Balance Training Activities for the Elderly

Balance problems are the number one cause of injuries for the elderly. Dizziness, vertigo or the feeling of falling are common when a person is having problems with balance. These symptoms can be accompanied by feelings of nausea or fainting. Although not all balance problems are can be corrected, there are activities that can help.
  1. Visit Your Doctor

    • Balance problems can be caused by problems with the inner ear, vision or muscles, and it's best to visit your doctor to rule out any physical issues that are causing your balance problems. When the signals from the inner ear to the brain are not getting through correctly, balance problems can result. Make sure to check with your doctor before beginning any new activity.

    Tai Chi & Yoga

    • Tai Chi combines slow, controlled movement with balance. Although Tai Chi is considered a martial art, it is noncombative and can promote inner peace and calm. Since each movement is done slowly and deliberately, elderly people can do Tai Chi at their own pace.

      Yoga combines gentle stretching with movements that can be modified for any age group. It works all the muscles of the body, which can help you maintain your balance.

    Water Aerobics

    • Most health clubs now offer water aerobics, and this can be a helpful way to exercise if you have balance problems. You can do a water aerobic workout at your own pace, and the buoyancy of the water will protect you from injuring yourself if you do lose your balance.

    Pilates & Dance

    • Pilates exercises help to strengthen core muscles, which will gives you better support to function in daily activities. The slow rhythmic movement of dance can improve balance. Most senior centers offer classes in modern dance, ballroom dancing and tap, all of which work on coordination and balance.

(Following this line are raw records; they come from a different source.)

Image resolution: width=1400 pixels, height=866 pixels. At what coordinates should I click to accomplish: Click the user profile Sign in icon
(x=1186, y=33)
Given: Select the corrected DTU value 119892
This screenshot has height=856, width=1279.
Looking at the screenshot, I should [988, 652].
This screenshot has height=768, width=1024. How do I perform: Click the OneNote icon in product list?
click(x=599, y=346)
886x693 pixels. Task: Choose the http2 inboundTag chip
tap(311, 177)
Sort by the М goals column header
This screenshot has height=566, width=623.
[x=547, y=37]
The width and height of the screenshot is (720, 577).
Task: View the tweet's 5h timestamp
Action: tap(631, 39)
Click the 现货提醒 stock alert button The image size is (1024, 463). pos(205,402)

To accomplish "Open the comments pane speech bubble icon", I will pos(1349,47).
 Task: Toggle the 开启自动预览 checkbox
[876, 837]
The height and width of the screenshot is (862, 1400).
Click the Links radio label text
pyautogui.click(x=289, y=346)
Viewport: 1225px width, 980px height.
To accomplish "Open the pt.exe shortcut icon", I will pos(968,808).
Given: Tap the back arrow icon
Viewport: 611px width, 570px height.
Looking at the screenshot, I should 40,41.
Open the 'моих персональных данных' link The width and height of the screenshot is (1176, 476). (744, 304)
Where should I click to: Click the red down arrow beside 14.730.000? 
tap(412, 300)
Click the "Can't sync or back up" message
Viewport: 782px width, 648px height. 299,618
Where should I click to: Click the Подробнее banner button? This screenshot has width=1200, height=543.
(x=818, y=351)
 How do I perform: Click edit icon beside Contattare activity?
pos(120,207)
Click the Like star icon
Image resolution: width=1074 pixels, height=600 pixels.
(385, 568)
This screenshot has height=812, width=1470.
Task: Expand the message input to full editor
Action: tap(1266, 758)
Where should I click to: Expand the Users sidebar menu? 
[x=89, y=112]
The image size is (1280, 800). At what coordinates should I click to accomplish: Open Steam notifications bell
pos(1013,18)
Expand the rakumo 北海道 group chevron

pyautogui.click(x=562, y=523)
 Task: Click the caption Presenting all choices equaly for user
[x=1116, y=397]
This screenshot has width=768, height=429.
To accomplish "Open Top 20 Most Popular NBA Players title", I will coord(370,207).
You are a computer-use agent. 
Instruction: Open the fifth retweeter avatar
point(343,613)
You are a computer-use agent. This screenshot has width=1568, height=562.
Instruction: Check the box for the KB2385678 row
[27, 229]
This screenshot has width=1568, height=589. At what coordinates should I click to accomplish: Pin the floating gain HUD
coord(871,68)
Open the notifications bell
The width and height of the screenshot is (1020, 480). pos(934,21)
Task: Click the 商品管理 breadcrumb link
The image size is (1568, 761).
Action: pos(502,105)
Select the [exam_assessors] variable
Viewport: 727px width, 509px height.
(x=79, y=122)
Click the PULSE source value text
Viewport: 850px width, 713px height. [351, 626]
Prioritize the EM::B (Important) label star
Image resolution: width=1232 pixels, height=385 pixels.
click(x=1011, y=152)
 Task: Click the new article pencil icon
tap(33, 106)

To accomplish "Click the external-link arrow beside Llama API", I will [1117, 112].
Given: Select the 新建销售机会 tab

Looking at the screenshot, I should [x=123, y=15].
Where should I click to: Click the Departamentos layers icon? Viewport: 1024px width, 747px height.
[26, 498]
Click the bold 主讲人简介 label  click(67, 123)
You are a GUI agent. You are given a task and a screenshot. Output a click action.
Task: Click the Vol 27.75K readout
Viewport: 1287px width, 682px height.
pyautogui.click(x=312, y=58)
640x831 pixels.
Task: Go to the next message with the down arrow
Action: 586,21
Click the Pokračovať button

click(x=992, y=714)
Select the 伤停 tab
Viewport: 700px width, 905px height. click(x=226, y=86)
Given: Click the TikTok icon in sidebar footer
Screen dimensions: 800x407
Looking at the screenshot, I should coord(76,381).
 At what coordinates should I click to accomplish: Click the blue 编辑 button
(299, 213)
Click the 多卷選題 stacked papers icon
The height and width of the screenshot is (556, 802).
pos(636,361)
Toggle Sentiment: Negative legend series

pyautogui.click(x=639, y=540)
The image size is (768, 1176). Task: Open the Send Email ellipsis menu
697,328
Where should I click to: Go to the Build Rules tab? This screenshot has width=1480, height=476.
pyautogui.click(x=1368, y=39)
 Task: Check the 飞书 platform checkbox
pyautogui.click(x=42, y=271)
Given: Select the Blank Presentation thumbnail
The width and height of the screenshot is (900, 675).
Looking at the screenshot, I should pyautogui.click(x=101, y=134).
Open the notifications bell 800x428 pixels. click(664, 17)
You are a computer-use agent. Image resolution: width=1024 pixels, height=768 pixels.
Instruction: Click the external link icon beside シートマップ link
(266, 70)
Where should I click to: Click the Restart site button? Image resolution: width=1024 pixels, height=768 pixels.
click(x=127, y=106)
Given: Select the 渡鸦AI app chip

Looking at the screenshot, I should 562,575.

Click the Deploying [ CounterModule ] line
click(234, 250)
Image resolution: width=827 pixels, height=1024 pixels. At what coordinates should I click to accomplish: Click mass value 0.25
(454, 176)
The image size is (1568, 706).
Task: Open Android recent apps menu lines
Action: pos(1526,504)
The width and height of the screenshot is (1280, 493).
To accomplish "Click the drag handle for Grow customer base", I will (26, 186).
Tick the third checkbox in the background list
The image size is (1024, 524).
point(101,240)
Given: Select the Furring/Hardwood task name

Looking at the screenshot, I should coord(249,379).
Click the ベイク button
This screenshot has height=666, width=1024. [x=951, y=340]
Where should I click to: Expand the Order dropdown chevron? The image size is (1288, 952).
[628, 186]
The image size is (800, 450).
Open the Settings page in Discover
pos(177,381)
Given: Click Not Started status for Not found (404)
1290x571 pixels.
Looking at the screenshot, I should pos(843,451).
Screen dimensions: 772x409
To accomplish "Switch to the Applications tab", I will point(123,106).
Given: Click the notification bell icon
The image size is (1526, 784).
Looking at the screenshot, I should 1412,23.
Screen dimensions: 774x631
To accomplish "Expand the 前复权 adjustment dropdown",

    Weights & Resistance Bands

    • Weights and resistance bands are another way to strengthen the muscles, making it easier to maintain balance. These can be used at a gym or purchased for use in the home. It's always best to consult your doctor or trainer for the proper way to use weights before beginning a program to avoid injury.

    Walking & Hiking

    • Walking and hiking are both basic activities that allow you to work at your own pace. Walking sticks are available in most sporting stores and can help you maintain your balance.